[YOUR INSTRUCTIONS] From the data below, set down exactly the lines between the one holding "894x458 pixels." and the one holding "Open the drawing pencil tool", inclusive, and no others.

STUDY MATERIAL START

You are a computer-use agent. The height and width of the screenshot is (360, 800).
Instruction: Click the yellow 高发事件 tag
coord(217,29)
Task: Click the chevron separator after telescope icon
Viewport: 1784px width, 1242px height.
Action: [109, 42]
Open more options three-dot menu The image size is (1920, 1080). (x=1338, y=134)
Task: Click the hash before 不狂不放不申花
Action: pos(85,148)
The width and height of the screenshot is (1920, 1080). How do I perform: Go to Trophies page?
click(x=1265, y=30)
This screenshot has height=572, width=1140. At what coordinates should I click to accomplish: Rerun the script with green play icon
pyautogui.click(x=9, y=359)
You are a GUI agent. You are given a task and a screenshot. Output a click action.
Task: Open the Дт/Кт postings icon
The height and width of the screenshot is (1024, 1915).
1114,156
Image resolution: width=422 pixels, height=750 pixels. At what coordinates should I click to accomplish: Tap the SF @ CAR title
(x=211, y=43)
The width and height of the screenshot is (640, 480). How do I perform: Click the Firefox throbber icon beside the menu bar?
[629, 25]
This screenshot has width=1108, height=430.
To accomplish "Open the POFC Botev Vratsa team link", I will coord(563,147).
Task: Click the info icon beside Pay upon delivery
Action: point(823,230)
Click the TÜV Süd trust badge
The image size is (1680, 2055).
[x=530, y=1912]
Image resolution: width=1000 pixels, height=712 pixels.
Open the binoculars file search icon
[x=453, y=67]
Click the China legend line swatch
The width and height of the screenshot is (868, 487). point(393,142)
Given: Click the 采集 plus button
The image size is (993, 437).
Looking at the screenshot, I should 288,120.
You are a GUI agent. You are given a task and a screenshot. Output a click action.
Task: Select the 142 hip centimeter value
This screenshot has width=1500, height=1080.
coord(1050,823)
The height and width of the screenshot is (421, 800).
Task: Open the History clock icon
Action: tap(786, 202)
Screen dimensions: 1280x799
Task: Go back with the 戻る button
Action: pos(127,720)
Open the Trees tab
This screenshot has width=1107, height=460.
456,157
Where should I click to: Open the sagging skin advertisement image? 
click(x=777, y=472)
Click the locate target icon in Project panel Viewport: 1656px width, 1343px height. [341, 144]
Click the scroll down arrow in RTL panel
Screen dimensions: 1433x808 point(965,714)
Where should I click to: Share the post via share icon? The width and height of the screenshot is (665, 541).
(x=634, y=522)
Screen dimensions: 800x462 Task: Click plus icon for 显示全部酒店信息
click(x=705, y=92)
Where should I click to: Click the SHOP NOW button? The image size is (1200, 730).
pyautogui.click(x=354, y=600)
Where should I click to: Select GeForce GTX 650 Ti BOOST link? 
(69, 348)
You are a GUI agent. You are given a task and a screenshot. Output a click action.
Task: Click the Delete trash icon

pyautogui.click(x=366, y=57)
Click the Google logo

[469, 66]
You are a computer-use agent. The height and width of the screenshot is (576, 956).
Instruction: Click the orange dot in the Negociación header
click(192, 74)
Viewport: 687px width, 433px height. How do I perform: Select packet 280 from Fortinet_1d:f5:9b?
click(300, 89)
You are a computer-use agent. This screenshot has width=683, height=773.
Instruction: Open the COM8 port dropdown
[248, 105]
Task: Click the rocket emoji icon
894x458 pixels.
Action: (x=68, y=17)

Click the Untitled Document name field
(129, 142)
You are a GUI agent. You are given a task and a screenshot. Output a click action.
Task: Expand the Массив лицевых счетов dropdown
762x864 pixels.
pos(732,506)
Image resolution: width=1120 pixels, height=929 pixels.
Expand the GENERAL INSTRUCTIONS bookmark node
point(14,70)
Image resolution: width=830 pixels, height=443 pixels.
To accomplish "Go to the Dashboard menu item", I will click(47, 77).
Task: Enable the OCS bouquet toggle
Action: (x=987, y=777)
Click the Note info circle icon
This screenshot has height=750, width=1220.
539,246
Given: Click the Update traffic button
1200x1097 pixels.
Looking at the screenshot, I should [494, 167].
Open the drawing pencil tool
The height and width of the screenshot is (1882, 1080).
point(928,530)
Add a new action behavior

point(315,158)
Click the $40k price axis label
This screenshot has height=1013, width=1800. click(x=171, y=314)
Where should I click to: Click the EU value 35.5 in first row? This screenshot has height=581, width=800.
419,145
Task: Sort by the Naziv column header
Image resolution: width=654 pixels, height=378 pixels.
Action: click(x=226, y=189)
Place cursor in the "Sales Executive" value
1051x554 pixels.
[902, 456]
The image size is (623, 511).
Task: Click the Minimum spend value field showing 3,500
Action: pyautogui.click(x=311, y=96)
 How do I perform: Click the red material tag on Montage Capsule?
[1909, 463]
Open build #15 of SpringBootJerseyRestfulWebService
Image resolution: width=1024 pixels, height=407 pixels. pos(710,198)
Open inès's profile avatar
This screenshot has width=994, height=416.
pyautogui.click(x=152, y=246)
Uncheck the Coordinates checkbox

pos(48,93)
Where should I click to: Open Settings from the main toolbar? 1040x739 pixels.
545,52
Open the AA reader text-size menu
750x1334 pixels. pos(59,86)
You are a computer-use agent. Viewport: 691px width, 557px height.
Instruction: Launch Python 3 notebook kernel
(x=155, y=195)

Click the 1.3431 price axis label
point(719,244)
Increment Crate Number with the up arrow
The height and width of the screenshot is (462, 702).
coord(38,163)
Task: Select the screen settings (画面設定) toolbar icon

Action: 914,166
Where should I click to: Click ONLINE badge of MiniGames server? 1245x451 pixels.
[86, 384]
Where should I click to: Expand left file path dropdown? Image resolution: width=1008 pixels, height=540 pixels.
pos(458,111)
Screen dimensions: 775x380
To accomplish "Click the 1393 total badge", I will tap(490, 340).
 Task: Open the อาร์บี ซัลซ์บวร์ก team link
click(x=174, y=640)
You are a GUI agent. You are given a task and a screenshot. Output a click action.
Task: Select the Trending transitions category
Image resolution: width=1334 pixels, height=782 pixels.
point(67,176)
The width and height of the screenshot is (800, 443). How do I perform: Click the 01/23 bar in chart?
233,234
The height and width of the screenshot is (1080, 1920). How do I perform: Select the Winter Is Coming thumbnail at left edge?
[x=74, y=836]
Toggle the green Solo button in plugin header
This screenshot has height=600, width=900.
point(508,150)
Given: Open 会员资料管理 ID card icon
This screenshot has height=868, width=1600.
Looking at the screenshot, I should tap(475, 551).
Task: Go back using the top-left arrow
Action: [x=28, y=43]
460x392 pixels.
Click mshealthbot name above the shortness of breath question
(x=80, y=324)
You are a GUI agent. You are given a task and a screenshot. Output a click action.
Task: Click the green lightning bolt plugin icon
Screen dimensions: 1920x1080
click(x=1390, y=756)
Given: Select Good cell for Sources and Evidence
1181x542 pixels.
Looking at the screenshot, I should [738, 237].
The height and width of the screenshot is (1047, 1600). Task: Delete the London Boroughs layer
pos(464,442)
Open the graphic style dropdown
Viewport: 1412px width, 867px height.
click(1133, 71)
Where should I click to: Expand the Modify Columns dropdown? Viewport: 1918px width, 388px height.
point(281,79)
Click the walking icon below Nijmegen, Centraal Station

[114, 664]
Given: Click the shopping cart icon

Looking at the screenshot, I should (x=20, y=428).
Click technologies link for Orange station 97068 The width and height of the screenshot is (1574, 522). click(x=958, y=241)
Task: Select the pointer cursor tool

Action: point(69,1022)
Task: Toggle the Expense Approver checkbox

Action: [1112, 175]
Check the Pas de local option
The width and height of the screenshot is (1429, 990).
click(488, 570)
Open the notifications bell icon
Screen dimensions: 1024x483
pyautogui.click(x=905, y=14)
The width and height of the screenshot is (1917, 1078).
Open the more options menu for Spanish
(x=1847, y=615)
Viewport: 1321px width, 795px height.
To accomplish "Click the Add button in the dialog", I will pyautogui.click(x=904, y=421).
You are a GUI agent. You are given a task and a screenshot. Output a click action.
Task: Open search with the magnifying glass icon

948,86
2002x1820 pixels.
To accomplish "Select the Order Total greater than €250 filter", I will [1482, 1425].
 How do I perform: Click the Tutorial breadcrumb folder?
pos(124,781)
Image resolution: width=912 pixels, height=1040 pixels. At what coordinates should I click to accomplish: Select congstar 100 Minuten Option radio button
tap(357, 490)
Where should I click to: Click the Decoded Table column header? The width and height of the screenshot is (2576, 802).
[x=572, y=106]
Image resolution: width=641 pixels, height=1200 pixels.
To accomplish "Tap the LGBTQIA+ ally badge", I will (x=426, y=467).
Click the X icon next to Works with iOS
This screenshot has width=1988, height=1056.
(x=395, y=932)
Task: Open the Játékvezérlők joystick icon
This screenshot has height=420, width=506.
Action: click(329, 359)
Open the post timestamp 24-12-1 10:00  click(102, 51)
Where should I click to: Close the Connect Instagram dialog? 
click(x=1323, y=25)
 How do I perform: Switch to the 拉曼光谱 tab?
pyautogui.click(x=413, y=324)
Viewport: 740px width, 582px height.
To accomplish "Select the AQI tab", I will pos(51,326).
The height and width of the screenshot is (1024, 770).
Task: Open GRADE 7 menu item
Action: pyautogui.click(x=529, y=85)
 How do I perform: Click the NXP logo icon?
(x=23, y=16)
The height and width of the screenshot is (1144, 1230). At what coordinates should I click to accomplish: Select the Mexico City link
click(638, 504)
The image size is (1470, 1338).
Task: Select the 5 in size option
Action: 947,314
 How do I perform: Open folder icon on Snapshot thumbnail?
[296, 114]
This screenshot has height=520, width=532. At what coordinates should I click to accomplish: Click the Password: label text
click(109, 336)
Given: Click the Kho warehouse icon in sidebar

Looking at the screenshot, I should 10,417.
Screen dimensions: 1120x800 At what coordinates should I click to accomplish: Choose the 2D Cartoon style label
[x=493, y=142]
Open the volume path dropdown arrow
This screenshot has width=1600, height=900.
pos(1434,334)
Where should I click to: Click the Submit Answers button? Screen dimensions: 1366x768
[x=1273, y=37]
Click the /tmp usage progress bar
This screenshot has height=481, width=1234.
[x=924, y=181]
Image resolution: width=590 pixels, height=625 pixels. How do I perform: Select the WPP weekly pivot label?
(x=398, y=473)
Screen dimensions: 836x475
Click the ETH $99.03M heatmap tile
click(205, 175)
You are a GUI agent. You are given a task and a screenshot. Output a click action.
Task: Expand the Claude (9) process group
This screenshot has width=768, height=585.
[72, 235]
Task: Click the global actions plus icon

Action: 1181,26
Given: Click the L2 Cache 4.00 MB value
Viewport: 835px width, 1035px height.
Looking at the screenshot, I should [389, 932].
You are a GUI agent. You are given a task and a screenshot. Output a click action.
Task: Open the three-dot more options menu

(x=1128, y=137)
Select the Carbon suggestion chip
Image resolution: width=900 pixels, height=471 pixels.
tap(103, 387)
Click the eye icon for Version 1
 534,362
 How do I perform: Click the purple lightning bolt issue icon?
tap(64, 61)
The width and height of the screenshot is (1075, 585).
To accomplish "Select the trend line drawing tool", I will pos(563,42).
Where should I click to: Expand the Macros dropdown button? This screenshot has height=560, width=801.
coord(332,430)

STUDY MATERIAL END

[ANSWER TO THIS TASK]
894x458 pixels.
Action: (x=68, y=17)

Click the Untitled Document name field
(129, 142)
You are a GUI agent. You are given a task and a screenshot. Output a click action.
Task: Expand the Массив лицевых счетов dropdown
762x864 pixels.
pos(732,506)
Image resolution: width=1120 pixels, height=929 pixels.
Expand the GENERAL INSTRUCTIONS bookmark node
point(14,70)
Image resolution: width=830 pixels, height=443 pixels.
To accomplish "Go to the Dashboard menu item", I will click(47, 77).
Task: Enable the OCS bouquet toggle
Action: (x=987, y=777)
Click the Note info circle icon
This screenshot has height=750, width=1220.
539,246
Given: Click the Update traffic button
1200x1097 pixels.
Looking at the screenshot, I should [494, 167].
Open the drawing pencil tool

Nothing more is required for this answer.